Guan había trabajado once años en los grandes almacenes, pero ninguna de las compañeras que Yu había interrogado llevaba tanto tiempo ahí. Al director general Xiao lo habían trasladado desde otra empresa hacía sólo unos años.
– A las mujeres no les gusta hablar de su pasado, sobre todo a una mujer soltera con mujeres más jóvenes.
– Desde luego, tienes razón, Peiqin. También debería haber interrogado a alguna empleada que se hubiera jubilado.

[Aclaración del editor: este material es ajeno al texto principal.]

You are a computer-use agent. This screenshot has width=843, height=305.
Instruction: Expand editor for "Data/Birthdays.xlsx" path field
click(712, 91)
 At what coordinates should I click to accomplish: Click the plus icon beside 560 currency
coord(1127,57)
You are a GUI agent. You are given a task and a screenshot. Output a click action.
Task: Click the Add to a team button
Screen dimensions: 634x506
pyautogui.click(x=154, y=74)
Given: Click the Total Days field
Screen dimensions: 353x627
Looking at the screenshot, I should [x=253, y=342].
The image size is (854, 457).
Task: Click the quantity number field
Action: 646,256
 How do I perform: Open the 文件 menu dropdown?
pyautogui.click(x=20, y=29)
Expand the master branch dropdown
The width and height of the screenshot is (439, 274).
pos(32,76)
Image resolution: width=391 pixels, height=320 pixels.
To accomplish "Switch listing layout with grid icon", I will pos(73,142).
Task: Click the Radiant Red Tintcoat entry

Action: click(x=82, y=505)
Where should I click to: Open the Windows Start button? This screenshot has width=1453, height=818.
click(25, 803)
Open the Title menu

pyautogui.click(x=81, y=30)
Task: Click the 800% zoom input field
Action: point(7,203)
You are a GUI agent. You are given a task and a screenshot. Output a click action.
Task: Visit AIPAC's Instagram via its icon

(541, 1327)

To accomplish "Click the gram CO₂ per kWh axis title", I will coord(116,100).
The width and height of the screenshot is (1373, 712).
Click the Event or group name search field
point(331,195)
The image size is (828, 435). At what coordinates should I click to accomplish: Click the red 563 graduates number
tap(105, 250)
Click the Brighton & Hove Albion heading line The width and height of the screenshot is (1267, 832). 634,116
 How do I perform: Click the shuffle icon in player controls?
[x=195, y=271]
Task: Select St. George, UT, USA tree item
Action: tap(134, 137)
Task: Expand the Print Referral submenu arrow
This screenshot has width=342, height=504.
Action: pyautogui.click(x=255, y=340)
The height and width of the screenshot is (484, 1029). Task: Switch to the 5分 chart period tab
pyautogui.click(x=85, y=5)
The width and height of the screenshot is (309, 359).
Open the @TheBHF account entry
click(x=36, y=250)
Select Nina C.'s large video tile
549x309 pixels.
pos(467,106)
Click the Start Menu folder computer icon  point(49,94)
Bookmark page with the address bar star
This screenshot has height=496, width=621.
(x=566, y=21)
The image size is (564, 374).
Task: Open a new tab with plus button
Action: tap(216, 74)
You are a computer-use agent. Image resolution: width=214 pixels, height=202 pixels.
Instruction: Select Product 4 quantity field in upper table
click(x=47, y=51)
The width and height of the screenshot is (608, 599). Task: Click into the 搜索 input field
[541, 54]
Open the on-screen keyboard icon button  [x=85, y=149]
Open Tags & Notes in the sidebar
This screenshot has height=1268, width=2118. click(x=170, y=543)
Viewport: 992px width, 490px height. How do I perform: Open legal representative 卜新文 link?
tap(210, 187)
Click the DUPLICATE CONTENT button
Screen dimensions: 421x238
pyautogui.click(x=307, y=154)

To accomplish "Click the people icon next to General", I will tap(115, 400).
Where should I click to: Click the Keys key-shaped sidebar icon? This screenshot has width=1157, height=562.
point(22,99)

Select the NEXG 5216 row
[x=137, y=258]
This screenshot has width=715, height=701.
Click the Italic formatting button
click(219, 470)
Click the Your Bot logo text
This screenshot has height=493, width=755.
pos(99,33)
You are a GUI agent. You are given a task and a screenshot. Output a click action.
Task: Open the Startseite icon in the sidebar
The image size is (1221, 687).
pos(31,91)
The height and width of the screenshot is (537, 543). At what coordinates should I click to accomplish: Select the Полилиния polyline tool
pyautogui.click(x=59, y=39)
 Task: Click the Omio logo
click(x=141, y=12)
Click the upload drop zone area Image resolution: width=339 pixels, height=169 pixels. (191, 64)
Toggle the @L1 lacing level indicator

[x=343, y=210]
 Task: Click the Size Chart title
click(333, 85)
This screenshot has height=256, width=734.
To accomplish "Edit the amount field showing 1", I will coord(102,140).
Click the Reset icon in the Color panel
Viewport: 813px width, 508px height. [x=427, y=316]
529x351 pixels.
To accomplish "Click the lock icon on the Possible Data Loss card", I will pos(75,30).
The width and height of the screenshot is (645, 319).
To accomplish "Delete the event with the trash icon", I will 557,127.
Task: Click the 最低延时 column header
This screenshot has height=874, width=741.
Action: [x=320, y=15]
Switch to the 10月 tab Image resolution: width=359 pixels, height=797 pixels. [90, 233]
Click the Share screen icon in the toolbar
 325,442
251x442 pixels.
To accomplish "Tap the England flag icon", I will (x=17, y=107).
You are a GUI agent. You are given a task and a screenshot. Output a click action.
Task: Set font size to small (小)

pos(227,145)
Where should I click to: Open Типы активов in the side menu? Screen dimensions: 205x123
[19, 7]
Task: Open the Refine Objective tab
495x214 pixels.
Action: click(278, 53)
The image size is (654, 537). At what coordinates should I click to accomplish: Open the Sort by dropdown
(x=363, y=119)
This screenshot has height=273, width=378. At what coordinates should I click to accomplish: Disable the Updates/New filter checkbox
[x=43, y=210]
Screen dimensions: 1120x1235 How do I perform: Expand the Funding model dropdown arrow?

– Por cierto, ¿qué hay de tu inspector jefe?
– Él tiene sus propias ideas -dijo Yu-, pero tampoco ha encontrado nada nuevo.
– No, quiero decir…, de su vida personal.
– No sé nada al respecto.
– Tiene unos treinta y cinco años, ¿no? A su edad, un inspector jefe debe de ser un soltero muy cotizado.
– Sí, hay quien dice que se ve con una mujer, una reportera del Wenhui. Según él, es por un artículo que ella publicó.
– ¿Crees que se lo contaría a otras personas si se tratara de otra cosa?
– Bueno, él es alguien importante en la oficina. Todos lo observan. Desde luego que no diría nada.
– Igual que Guan -dijo ella-.
– Puede que haya una diferencia.
– ¿Cuál?
– Ella era más conocida.
– Razón de más para no contarle nada a los demás.
– Peiqin, eres una mujer extraordinaria.
– No, soy una chica normal y corriente. Lo que pasa es que estoy casada con un hombre extraordinario.
Había comenzado a soplar una ligera brisa.
– Claro -dijo él con cara triste-. Un hombre extraordinario.
– ¡Ay, Guangming!, todavía recuerdo tan bien aquellos días en Xishuangbanna… Cuando estaba acostada sola por la noche, pensaba en ti rescatándome en la escuela, y casi no podía soportarlo. Ya te lo he contado ¿no?
– Nunca dejas de asombrarme -y le apretó la mano-.
– Tu mano en mi mano -sus ojos brillaban, es lo único que pido en el Jardín de la Gran Visión. Me siento tan feliz sentada aquí contigo pensando en esas pobres chicas de la novela.
Una niebla suave se alejaba de la antigua cámara.
– Mira ese dístico en la puerta con forma de media luna -dijo Peiqin-.
«De colina en colina, el camino se pierde.
Sauces y flores, aparece otro pueblo.»